Efeitos de um golpe: 60 anos depois, reflexões sobre a democracia

Marcelo Viana Estevão de Moraes*

O fato histórico singular representado pelo golpe de Estado de 1964 e a queda do regime constitucional de 1946, ele próprio nem tão democrático assim em uma perspectiva liberal cosmopolita, já foi analisado sob inúmeras perspectivas. É consensual a percepção de que ocorreram diversos golpes dentro do golpe, em um ciclo longo que foi da adoção de uma gambiarra parlamentarista, com a renúncia do Presidente Jânio Quadros, até a instituição do Ato Institucional nº 5 (AI-5). O AI-5 é a referência simbólica distópica da ditadura em sua fase mais sombria.

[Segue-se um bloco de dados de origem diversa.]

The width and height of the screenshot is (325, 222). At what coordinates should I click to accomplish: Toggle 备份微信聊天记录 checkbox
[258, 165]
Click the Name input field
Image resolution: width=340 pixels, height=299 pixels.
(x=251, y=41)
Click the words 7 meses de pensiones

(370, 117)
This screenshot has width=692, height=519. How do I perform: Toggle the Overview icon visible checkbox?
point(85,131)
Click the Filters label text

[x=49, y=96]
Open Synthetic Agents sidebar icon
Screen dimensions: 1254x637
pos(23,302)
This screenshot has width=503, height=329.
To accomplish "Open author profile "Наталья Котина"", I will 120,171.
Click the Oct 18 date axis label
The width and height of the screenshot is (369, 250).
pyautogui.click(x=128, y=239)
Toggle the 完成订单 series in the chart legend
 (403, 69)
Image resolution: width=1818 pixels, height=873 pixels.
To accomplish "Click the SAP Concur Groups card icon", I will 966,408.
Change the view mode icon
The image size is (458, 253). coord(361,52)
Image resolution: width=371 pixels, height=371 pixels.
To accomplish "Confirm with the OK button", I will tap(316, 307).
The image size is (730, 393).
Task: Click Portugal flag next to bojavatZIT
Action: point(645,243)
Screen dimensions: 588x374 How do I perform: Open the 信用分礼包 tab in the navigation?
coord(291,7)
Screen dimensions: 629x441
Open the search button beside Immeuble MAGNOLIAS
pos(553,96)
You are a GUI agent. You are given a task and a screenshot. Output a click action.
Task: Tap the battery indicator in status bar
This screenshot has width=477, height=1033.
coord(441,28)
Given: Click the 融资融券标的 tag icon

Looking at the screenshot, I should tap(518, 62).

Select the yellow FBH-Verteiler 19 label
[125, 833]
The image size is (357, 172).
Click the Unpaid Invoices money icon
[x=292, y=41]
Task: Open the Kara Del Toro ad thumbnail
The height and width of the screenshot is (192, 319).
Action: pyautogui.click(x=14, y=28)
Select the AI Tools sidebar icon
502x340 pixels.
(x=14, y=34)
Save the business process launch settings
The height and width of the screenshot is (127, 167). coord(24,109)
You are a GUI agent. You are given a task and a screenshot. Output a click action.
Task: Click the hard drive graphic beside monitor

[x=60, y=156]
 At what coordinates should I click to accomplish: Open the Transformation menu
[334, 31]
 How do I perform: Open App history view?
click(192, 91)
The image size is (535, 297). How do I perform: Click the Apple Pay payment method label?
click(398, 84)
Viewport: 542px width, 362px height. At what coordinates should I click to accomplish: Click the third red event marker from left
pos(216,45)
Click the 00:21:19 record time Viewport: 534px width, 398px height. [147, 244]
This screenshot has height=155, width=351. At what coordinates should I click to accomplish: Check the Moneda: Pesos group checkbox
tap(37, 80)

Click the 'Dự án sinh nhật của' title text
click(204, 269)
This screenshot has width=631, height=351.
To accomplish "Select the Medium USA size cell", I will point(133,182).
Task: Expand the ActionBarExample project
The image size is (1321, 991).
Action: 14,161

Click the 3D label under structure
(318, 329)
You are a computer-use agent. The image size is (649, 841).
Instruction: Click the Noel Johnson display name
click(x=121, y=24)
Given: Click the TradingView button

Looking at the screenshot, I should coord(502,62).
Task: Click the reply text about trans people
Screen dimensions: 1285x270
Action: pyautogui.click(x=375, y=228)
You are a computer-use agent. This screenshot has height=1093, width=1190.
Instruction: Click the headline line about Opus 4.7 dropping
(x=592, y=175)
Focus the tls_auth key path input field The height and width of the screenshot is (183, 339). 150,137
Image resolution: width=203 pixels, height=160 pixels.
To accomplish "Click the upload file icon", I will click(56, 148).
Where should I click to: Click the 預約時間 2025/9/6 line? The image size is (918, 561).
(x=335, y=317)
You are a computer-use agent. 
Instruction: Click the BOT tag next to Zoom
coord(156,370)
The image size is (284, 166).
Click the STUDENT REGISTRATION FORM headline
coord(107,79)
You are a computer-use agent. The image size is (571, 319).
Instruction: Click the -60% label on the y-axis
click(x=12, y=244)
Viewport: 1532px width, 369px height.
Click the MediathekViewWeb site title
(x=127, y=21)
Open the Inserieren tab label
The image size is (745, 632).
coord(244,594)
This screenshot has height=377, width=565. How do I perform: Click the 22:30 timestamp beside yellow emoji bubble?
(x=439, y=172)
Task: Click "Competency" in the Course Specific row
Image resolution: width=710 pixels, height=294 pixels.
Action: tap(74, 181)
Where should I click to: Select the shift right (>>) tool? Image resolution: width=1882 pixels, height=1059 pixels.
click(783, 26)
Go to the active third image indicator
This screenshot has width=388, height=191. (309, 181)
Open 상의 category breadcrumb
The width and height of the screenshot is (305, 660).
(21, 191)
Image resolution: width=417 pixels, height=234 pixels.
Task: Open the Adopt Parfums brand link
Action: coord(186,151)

Mais interessante é refletir sobre a regularidade sociológica com que as instituições liberais democráticas são ameaçadas por ressurgências ditatoriais no Brasil, com destaque para a recente intentona de 8 de janeiro de 2023 contra os Poderes da República, envolvendo atores sócio-políticos que funcionalmente estavam presentes naquele 1º de abril de 1964: o latifúndio exportador modernizado como agronegócio; a burocracia fardada rent-seeking; o neopentecostalismo empresarial como agente da instrumentalização política da religião. Na verdade, o 8J foi uma versão em farsa, frustrada, mais próxima do AI-5, se forem considerados os depoimentos que vêm sendo colhidos pela investigação policial.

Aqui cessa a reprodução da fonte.